Advertisement

Study: Customer service reps should use more emoticons

"The emoticon is even more powerful than the picture," said lead researcher S. Shyam Sundar.

By Brooks Hays

STATE COLLEGE, Pa., May 21 (UPI) -- New research out of Penn State University suggests customer service reps should employ more emoticons -- at least until they're replace by robots.

The study, conducted by scientists with Penn State's Media Effects Research Laboratory, found that online reps who regularly employed emoticons and typed fast were more successful at leaving customers happy.

Advertisement

"The emoticon is even more powerful than the picture, though classic research would say that the richer the modality -- for instance, pictures and videos -- the higher the social presence," lead author S. Shyam Sundar, a communications professor at Penn State, said in a press release. "But the fact that the emoticon came within the message and that this person is conveying some type of emotion to customers makes customers feel like the agent has an emotional presence."

The key to successful online interactions between service representative and customer, Sundar says, is empathy and responsiveness.

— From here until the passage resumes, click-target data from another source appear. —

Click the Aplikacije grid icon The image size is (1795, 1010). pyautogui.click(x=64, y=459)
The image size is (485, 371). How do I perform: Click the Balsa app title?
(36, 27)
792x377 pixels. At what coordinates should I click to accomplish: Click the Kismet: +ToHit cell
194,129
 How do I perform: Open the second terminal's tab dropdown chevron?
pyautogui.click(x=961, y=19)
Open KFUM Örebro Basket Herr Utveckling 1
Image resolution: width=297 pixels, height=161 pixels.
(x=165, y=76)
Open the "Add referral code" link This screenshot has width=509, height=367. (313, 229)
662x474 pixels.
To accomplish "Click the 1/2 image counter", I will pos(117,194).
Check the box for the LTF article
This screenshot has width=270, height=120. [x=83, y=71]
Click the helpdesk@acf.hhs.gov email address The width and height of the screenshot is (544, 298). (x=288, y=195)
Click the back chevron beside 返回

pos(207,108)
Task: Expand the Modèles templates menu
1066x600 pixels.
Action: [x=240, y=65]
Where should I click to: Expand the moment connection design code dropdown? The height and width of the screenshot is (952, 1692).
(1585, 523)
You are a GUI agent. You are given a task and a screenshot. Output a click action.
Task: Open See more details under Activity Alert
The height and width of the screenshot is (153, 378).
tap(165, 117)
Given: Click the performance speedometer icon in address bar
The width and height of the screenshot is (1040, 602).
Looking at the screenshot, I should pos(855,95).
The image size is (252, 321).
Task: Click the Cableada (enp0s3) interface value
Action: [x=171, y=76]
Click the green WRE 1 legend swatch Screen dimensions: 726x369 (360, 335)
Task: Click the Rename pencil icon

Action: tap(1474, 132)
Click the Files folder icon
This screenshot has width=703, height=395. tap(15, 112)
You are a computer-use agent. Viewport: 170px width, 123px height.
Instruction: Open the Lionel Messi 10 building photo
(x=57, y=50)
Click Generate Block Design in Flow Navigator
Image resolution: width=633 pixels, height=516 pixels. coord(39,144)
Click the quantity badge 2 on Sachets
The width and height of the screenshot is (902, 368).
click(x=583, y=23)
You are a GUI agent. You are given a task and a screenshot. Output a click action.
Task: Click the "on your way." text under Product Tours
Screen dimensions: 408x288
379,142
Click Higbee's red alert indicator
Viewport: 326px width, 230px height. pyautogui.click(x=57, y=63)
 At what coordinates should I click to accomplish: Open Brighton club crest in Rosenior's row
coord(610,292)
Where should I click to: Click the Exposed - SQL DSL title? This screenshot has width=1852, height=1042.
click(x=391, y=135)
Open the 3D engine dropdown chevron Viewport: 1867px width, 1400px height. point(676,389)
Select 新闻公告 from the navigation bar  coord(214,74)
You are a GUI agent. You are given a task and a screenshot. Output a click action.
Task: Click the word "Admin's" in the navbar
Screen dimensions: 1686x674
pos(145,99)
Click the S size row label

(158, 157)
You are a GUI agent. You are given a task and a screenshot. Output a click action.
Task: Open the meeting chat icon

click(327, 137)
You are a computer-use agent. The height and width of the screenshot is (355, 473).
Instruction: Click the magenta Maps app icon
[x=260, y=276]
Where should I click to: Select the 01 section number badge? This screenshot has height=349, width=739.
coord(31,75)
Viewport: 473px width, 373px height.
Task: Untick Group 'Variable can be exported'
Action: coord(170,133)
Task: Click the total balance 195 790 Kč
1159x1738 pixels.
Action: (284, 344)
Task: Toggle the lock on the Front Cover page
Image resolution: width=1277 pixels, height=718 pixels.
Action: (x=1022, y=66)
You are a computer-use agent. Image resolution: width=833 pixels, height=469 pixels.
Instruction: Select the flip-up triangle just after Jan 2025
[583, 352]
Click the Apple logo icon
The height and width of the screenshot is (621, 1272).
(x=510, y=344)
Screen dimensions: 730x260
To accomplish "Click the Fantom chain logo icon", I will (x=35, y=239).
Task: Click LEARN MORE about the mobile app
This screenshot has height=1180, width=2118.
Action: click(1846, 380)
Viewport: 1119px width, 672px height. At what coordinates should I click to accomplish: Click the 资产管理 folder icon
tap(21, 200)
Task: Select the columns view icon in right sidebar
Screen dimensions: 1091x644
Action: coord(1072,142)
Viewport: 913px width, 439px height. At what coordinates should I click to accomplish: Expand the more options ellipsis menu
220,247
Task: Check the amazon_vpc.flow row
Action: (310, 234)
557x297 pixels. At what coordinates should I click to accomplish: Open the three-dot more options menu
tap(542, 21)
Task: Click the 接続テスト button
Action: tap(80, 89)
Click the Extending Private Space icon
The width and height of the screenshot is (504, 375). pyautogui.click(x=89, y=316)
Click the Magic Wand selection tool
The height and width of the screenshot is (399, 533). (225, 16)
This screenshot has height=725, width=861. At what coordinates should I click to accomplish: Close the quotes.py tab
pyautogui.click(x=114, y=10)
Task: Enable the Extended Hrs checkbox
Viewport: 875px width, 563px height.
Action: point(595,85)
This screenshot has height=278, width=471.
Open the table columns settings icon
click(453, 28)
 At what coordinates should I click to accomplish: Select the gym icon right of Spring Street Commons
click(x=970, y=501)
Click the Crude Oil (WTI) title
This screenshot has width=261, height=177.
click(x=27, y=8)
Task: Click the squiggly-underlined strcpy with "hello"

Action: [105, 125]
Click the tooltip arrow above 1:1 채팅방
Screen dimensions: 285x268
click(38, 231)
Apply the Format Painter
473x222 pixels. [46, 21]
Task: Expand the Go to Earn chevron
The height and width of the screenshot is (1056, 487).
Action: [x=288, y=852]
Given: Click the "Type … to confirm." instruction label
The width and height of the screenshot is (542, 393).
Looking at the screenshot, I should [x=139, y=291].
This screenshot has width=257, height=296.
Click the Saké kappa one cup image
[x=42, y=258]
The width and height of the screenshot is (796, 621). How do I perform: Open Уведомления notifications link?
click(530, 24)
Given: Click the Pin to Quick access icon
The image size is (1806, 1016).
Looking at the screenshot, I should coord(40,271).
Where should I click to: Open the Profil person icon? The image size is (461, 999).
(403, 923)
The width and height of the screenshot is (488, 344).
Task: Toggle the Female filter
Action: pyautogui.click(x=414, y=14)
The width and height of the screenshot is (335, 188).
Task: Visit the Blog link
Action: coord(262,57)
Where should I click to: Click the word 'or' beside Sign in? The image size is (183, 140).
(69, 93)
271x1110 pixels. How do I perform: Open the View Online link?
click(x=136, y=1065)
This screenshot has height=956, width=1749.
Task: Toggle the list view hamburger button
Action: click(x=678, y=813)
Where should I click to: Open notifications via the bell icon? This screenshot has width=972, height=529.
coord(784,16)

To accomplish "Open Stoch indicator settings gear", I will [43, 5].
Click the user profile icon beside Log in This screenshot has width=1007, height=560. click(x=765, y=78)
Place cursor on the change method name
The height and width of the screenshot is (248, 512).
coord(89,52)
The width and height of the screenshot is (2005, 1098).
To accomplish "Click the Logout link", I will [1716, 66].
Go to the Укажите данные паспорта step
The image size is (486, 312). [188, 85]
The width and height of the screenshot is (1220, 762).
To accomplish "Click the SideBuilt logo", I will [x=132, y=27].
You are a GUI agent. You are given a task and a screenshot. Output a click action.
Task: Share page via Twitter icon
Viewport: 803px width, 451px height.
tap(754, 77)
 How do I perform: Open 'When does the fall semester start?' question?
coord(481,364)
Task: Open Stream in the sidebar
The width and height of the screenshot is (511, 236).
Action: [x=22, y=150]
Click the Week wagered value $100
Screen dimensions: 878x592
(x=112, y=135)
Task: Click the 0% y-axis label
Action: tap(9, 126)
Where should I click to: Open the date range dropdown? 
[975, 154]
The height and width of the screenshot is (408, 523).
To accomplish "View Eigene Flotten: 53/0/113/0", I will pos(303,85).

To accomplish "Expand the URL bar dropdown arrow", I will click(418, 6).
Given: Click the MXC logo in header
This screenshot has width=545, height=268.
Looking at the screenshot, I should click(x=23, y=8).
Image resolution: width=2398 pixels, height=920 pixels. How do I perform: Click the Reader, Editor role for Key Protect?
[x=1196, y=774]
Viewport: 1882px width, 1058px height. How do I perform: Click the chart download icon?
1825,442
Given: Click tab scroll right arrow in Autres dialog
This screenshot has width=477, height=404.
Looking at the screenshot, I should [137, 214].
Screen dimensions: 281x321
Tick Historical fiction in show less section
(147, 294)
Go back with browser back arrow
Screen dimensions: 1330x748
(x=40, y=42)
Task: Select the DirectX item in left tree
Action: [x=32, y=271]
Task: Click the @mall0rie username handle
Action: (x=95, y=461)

While emoticons can display empathy, responsiveness requires fast typing.

In analyzing customer service experience in South Korea via a mobile texting app, Sunday and his colleagues found participants were most satisfied with their experience when service agents responded quickly and used a combination of text and emoticons or text and video.

Advertisement

Sundar says when a customer service agent responds promptly to a customer's remark or question -- a rapid-fire, back-and-forth chat session -- a feeling of co-presence is created, like two people are participating in a real, live face-to-face conversation.

"Feelings of co-presence, constructed by the agent's promptness, might lead customers to be loyal to the company by creating a favorable service experience," explained co-author Eun Kyung Park, a researcher at Sungkyunkwan University in South Korea.

The new research was published in the journal Computers in Human Behavior.